PROJECT SUMMARY Neuronal Ceroid Lipofuscinoses (NCLs) are a group of neurodevelopmental diseases categorized as autosomal recessive lysosomal storage disorders. Clinical features include retinopathy, intracellular accumulation of lysosomal ceroid and lipofuscin, seizures, motor decline and dementia. CLN3 disease (Juvenile Neuronal Ceroid Lipofuscinosis, JNCL) is one of the most common types of NCL, and results from mutations in the CLN3 gene on chromosome 16. Individuals with the CLN3 mutation show a consistent decline in cognitive functioning and verbal intellectual abilities over the course of later childhood and early adolescence. The precise neuropathological bases of this decline are not yet well understood and objective neurologic biomarkers (neuromarkers) of disease progression are not currently available. Yet, our preliminary data indicate that a good candidate for a biomarker of CLN3 disease that tracks with disease severity can be identified using high-density electroencephalography (EEG) in the context of auditory mismatch negativity experiments. Using these methods we have been able to show consistent declines in the P1 component of the auditory evoked response as CLN3 disease severity increases. Here we propose to further develop our understanding of auditory processing in children and young adults with CLN3 disease with a focus on validating a biomarker of the disease. Simultaneously we propose to use a mouse model of CLN3 disease with the same genetic mutation to identify an endophenotype that is shared in both patients and mice. We will also test whether the accumulation of autofluorescent lipopigments preferentially occur in specific subsets of interneurons and predict their subsequent loss as well as the hypertrophy of remaining interneurons. This three-pronged, convergence of techniques and approaches in both species has the potential to yield unique opportunities to understand the underlying neurophysiology of CLN3 mutations and their impact on auditory processing, as well as encourage testing of future treatments for CLN3 disease first in mice and secondarily in patients. This innovative approach, tying the patient neurophysiological markers to identical measures in the murine model of the disease will permit improved and more efficient pre-clinical development of novel therapeutics, improved measurement of disease progression in clinical trials, and with these advances, lead to improved outcomes for patients with CLN3 mutations.

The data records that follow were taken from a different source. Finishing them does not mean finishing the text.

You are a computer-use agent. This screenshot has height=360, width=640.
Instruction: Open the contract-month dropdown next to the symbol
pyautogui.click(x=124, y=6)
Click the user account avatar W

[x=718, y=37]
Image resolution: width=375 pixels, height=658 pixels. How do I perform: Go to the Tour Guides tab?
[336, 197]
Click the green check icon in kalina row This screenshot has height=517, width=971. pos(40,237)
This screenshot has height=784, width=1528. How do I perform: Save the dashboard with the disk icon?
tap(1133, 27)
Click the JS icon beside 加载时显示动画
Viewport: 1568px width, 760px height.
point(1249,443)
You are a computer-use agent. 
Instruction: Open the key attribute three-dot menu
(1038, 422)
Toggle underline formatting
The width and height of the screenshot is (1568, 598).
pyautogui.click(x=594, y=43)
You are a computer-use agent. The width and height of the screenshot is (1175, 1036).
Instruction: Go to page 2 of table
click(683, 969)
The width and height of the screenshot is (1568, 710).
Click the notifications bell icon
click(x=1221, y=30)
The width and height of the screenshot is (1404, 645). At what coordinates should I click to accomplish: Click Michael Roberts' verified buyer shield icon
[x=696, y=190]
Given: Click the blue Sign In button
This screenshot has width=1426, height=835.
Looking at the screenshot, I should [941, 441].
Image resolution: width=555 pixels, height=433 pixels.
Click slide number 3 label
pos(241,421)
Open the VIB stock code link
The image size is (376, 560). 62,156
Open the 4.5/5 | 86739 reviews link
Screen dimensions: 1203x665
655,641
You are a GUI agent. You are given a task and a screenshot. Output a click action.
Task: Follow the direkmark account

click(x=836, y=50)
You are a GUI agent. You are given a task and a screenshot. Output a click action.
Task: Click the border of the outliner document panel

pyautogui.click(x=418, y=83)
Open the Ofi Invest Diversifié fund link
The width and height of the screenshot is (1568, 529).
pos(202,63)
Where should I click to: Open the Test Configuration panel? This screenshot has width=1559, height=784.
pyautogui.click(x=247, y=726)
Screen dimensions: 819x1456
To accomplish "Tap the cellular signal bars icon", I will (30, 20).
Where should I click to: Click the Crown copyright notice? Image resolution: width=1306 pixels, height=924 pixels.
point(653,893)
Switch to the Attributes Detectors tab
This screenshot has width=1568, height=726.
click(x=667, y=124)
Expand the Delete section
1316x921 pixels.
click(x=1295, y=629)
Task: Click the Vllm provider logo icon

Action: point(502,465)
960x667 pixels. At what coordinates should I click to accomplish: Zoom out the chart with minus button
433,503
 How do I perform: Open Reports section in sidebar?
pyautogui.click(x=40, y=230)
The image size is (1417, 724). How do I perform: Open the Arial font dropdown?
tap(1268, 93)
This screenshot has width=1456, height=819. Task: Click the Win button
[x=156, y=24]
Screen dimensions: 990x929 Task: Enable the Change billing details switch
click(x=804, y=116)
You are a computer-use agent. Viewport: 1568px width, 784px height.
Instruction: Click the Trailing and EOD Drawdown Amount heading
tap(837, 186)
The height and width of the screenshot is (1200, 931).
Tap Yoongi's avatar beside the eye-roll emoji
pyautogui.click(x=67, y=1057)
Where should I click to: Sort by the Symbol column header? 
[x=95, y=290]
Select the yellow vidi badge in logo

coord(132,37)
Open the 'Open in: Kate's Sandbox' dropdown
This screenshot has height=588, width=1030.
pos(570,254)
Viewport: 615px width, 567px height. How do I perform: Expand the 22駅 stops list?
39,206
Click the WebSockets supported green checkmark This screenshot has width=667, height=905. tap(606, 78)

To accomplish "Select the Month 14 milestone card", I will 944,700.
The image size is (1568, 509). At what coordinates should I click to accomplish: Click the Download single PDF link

项目概要 神经元蜡质脂褐质沉积症 (NCL) 是一组神经发育疾病，分为以下几类： 常染色体隐性遗传性溶酶体贮积症。临床特征包括视网膜病变、细胞内病变 溶酶体蜡样质和脂褐素的积累、癫痫发作、运动能力下降和痴呆。 CLN3疾病 （幼年神经元蜡质脂褐质沉着症，JNCL）是最常见的 NCL 类型之一，由 16号染色体上的CLN3基因突变。具有CLN3突变的个体表现出持续的下降 儿童后期和早期的认知功能和言语智力能力 青春期。这种下降的确切神经病理学基础尚未得到很好的理解和客观 目前尚无疾病进展的神经生物标志物（神经标志物）。然而，我们的初步 数据表明，跟踪疾病严重程度的 CLN3 疾病生物标志物的良好候选者可以是 在听觉失配负性背景下使用高密度脑电图 (EEG) 进行识别 实验。使用这些方法，我们能够显示 P1 成分的持续下降 随着 CLN3 疾病严重程度的增加，听觉诱发反应。 在这里，我们建议进一步加深对儿童和青少年听觉处理的理解 CLN3 疾病，重点是验证该疾病的生物标志物。同时我们建议使用 具有相同基因突变的 CLN3 疾病小鼠模型，以确定 CLN3 疾病共有的内表型 患者和小鼠。我们还将测试自发荧光脂色素是否积累 优先发生在中间神经元的特定子集中，并预测它们随后的损失以及 剩余中间神经元肥大。这种三管齐下的技术和方法的融合 这两个物种都有可能产生独特的机会来了解潜在的神经生理学 CLN3 突变及其对听觉处理的影响，并鼓励测试未来的治疗方法 CLN3 疾病首先发生在小鼠身上，其次发生在患者身上。这种创新方法将患者捆绑在一起 在该疾病的小鼠模型中进行相同测量的神经生理学标记将允许改善和 更有效地开发新疗法的临床前，改进对疾病进展的测量 临床试验以及这些进展改善了 CLN3 突变患者的预后。